Stored items:
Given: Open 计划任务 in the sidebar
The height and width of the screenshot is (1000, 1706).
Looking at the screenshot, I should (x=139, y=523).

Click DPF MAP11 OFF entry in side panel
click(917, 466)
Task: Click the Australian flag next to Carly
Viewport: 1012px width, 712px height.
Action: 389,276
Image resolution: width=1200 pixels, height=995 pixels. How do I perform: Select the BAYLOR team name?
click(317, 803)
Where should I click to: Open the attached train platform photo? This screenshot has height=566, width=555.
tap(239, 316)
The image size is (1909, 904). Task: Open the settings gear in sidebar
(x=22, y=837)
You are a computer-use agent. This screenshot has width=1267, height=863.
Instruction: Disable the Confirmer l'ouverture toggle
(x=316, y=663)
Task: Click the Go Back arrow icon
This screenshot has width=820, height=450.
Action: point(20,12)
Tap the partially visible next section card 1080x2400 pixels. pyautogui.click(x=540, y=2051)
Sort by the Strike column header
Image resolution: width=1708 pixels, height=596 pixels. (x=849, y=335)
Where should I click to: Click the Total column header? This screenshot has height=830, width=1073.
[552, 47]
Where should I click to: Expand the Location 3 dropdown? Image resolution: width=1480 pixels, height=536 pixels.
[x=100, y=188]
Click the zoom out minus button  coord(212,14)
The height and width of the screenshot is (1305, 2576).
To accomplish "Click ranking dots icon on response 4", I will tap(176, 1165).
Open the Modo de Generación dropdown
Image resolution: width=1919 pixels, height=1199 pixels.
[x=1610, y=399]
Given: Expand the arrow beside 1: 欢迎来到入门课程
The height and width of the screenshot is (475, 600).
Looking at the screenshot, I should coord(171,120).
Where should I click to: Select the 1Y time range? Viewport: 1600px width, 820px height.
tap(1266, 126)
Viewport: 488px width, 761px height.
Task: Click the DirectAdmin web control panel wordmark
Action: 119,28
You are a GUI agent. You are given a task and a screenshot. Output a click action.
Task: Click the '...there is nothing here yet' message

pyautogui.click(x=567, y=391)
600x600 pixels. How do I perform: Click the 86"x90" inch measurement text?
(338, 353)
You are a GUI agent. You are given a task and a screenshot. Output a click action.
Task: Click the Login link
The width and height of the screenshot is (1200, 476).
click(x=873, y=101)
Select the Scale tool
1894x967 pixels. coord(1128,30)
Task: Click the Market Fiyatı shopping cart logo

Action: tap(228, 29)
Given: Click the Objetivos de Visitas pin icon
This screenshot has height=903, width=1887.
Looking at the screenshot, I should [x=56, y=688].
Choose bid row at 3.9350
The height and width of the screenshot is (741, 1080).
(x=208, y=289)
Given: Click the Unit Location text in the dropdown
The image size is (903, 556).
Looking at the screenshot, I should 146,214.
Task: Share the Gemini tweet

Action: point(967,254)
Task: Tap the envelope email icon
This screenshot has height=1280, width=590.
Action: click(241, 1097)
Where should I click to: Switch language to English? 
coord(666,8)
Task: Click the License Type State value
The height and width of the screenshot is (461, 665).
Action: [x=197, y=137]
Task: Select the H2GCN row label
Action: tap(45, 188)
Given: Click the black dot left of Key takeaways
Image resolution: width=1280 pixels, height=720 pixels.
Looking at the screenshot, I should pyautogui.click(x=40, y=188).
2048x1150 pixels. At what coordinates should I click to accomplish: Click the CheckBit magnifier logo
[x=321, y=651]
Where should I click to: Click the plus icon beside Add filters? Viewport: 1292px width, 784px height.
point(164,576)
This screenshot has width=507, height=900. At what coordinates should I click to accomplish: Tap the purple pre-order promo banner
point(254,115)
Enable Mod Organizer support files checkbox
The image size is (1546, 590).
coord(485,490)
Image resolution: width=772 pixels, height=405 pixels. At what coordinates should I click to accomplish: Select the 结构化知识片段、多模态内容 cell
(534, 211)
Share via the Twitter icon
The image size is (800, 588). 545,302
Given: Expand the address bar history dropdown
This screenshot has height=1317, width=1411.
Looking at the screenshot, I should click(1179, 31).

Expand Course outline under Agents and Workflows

__Task details__: Each record needs to be duplicated exactly.

__Solution to the exercise__:
Given: Open 计划任务 in the sidebar
The height and width of the screenshot is (1000, 1706).
Looking at the screenshot, I should (x=139, y=523).

Click DPF MAP11 OFF entry in side panel
click(917, 466)
Task: Click the Australian flag next to Carly
Viewport: 1012px width, 712px height.
Action: 389,276
Image resolution: width=1200 pixels, height=995 pixels. How do I perform: Select the BAYLOR team name?
click(317, 803)
Where should I click to: Open the attached train platform photo? This screenshot has height=566, width=555.
tap(239, 316)
The image size is (1909, 904). Task: Open the settings gear in sidebar
(x=22, y=837)
You are a computer-use agent. This screenshot has width=1267, height=863.
Instruction: Disable the Confirmer l'ouverture toggle
(x=316, y=663)
Task: Click the Go Back arrow icon
This screenshot has width=820, height=450.
Action: point(20,12)
Tap the partially visible next section card 1080x2400 pixels. pyautogui.click(x=540, y=2051)
Sort by the Strike column header
Image resolution: width=1708 pixels, height=596 pixels. (x=849, y=335)
Where should I click to: Click the Total column header? This screenshot has height=830, width=1073.
[552, 47]
Where should I click to: Expand the Location 3 dropdown? Image resolution: width=1480 pixels, height=536 pixels.
[x=100, y=188]
Click the zoom out minus button  coord(212,14)
The height and width of the screenshot is (1305, 2576).
To accomplish "Click ranking dots icon on response 4", I will tap(176, 1165).
Open the Modo de Generación dropdown
Image resolution: width=1919 pixels, height=1199 pixels.
[x=1610, y=399]
Given: Expand the arrow beside 1: 欢迎来到入门课程
The height and width of the screenshot is (475, 600).
Looking at the screenshot, I should coord(171,120).
Where should I click to: Select the 1Y time range? Viewport: 1600px width, 820px height.
tap(1266, 126)
Viewport: 488px width, 761px height.
Task: Click the DirectAdmin web control panel wordmark
Action: 119,28
You are a GUI agent. You are given a task and a screenshot. Output a click action.
Task: Click the '...there is nothing here yet' message

pyautogui.click(x=567, y=391)
600x600 pixels. How do I perform: Click the 86"x90" inch measurement text?
(338, 353)
You are a GUI agent. You are given a task and a screenshot. Output a click action.
Task: Click the Login link
The width and height of the screenshot is (1200, 476).
click(x=873, y=101)
Select the Scale tool
1894x967 pixels. coord(1128,30)
Task: Click the Market Fiyatı shopping cart logo

Action: tap(228, 29)
Given: Click the Objetivos de Visitas pin icon
This screenshot has height=903, width=1887.
Looking at the screenshot, I should [x=56, y=688].
Choose bid row at 3.9350
The height and width of the screenshot is (741, 1080).
(x=208, y=289)
Given: Click the Unit Location text in the dropdown
The image size is (903, 556).
Looking at the screenshot, I should 146,214.
Task: Share the Gemini tweet

Action: point(967,254)
Task: Tap the envelope email icon
This screenshot has height=1280, width=590.
Action: click(241, 1097)
Where should I click to: Switch language to English? 
coord(666,8)
Task: Click the License Type State value
The height and width of the screenshot is (461, 665).
Action: [x=197, y=137]
Task: Select the H2GCN row label
Action: tap(45, 188)
Given: Click the black dot left of Key takeaways
Image resolution: width=1280 pixels, height=720 pixels.
Looking at the screenshot, I should pyautogui.click(x=40, y=188).
2048x1150 pixels. At what coordinates should I click to accomplish: Click the CheckBit magnifier logo
[x=321, y=651]
Where should I click to: Click the plus icon beside Add filters? Viewport: 1292px width, 784px height.
point(164,576)
This screenshot has width=507, height=900. At what coordinates should I click to accomplish: Tap the purple pre-order promo banner
point(254,115)
Enable Mod Organizer support files checkbox
The image size is (1546, 590).
coord(485,490)
Image resolution: width=772 pixels, height=405 pixels. At what coordinates should I click to accomplish: Select the 结构化知识片段、多模态内容 cell
(534, 211)
Share via the Twitter icon
The image size is (800, 588). 545,302
Given: Expand the address bar history dropdown
This screenshot has height=1317, width=1411.
Looking at the screenshot, I should click(1179, 31).

Expand Course outline under Agents and Workflows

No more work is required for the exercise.